La primera fotografía que existió de un cadáver, fue también la primera falsedad fotográfica. El retrato de una falsa muerte. Si la ficción de aquel hombre ahogado se va a entender como verdadera, legítima, probable, entonces debemos asumir que alguien lo condujo, de la orilla del agua que lo dejó varado, hasta el estudio donde ahora posa acompañado de un sombrero que pende de un clavo en la pared. Alguien lo tuvo que sentar en la silla. Con razón se ahogó. Su cuerpo no es el de un hombre que hubiera sobrevivido a una ola furibunda. Sus manos obscuras contrastan con la palidez requerida a un ahogado. Su nombre es Hippolyte Bayard, y ha decidido ahogarse porque está enojado con la vida.
Bayard clama haber sido el inventor de la fotografía. Pide el reconocimiento que considera merece. Como no llega, y no llegará, se suicida simbólicamente a través de su arte y crea el “Autoretrato como hombre ahogado” en 1840. En la parte posterior de la fotografía, escribe: “El cadáver que usted observa al otro lado de este cuadro es aquel del M. Bayard, inventor del proceso que se le ha mostrado, o el resultado del cual usted verá pronto. Por lo que sé, este ingenioso e infatigable investigador ha pasado tres años perfeccionando su invento… El gobierno, que ha apoyado a M. Daguerre más de lo necesario, ha dicho que no podía hacer nada para M. Bayard, y el pobre diablo decidió ahogarse. Señoras y señores, pasemos a otras cuestiones para no ofender a su sentido del olfato, pues como probablemente ya habrán notado, su rostro y sus manos ya han empezado a pudrirse”.
El mérito no-reconocido de Bayard surge de su acercamiento fotográfico desde la obscuridad y no la luz. Del entendimiento simbólico de que la fotografía, aunque luz, está más cerca de la negrura que de la luminosidad. La fotografía como la conocemos surge del papel blanco. El papel fotográfico es blanco, y la idea del principio de la creación, la página en blanco por excelencia, se ha asociado para siempre con esa neutralidad que en realidad es la acumulación de todos los colores. Pero Bayard, como némesis del método de Daguerre, producía fotografías que surgían de la tiniebla. Su proceso exponía al papel a cloruro de plata, lo que lo volvía totalmente negro, y después, expuesto a potasio de yodo, el papel era expuesto a la luz. Tras un baño químico, una imagen única surgía de la obscuridad.

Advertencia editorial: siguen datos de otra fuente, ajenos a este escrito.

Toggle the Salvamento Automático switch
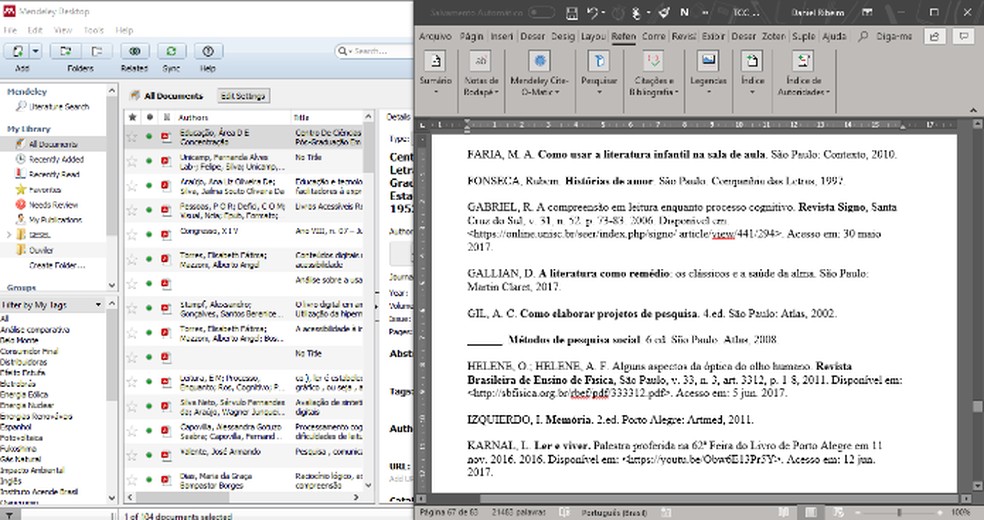The image size is (984, 520). 544,12
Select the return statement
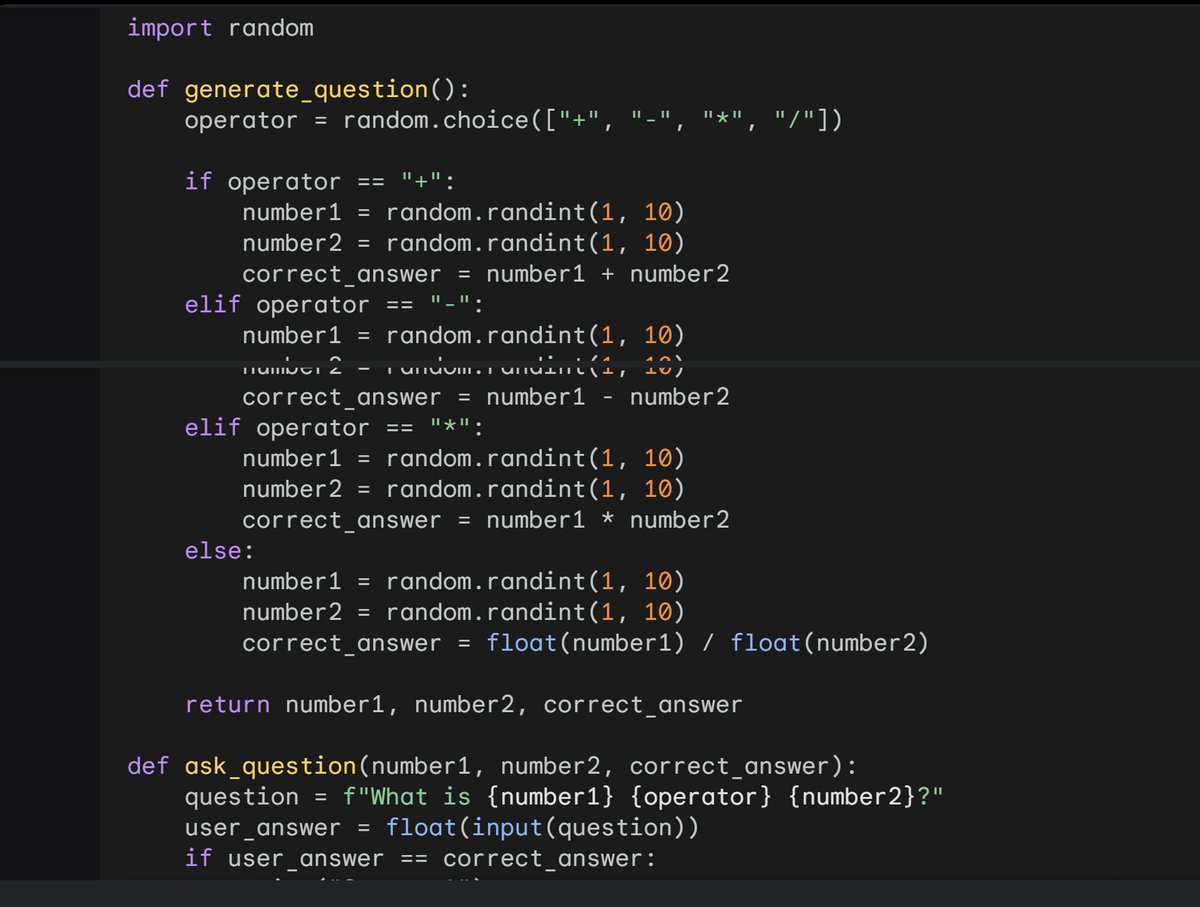The height and width of the screenshot is (907, 1200). click(227, 704)
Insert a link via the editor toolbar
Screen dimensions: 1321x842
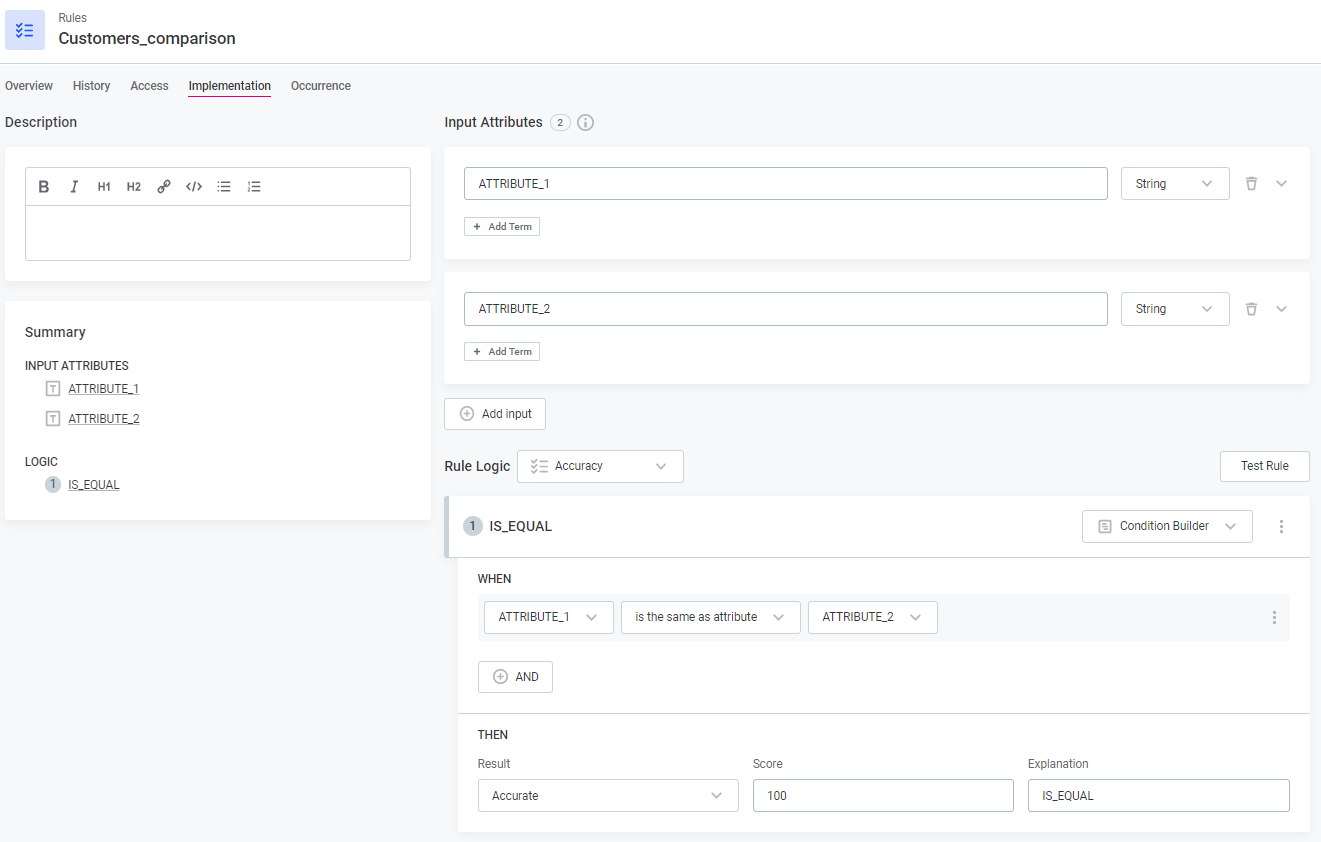tap(164, 187)
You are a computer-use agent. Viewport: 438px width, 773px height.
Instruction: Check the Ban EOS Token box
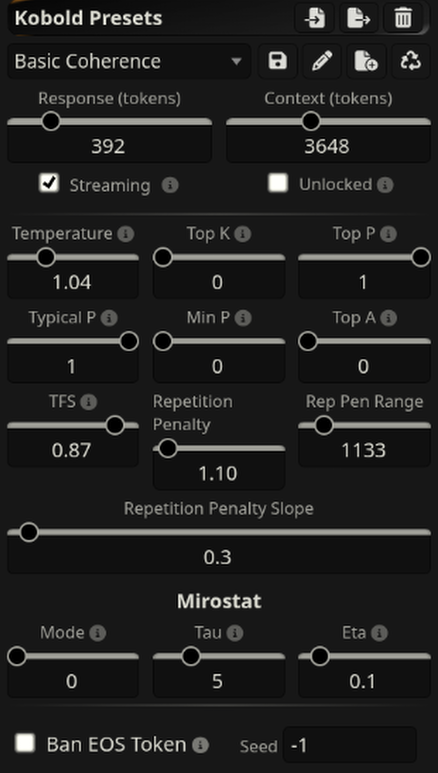tap(25, 743)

Bayard fue convencido de retrasar la exhibición de sus descubrimientos, y Daguerre se adelantó a exponer los suyos ante la Academia Francesa de las Ciencias, relegando a Bayard al olvido. El 19 de agosto de 1839, el gobierno francés presentó el invento de Daguerre como un regalo de Francia al mundo, y le otorgó una pensión de por vida. A Bayard no le dieron nada, y su técnica fue lentamente abandonada incluso por su mismo inventor. Eventualmente, tanto la suya como el daguerrotipo, fueron sustituidos por métodos que permitían la reproducción de las imágenes, superando la limitante de que ambos inventos generaban una imagen única que no se podía reproducir. En sus albores la fotografía era un objeto irrepetible; como un balazo certero, era una muerte verdaderamente instantánea.
El autorretrato de Bayard ahogado es prueba de que los fotógrafos, casi de inmediato, entendieron que la fotografía puede reproducir la realidad de manera exacta, pero también puede convertir a una farsa en realidad. Construir falsedades a través del medio más fidedigno que existe, es parte de su arte natural.
La foto de Bayard no era realmente la fotografía de un “cadáver”, sino de una muerte, la narrativa que acompañaba al texto era la explicación de la historia de ese proceso de negación. Un suicidio simbólico. La fotografía no como final o imagen estática de un hecho que termina, sino como un proceso mismo. Es imposible repetir la muerte, uno muere sólo una vez. Pero a través de la fotografía, puede uno, incluso, observar su propia muerte, como lo hizo Bayard. Puede mirarla, una y otra vez, hasta cansarse. Hasta recuperarse y volver a sentir el impulso de volver a ella, a través de la imagen, repitiendo el acto de ahogarse a uno mismo mil veces.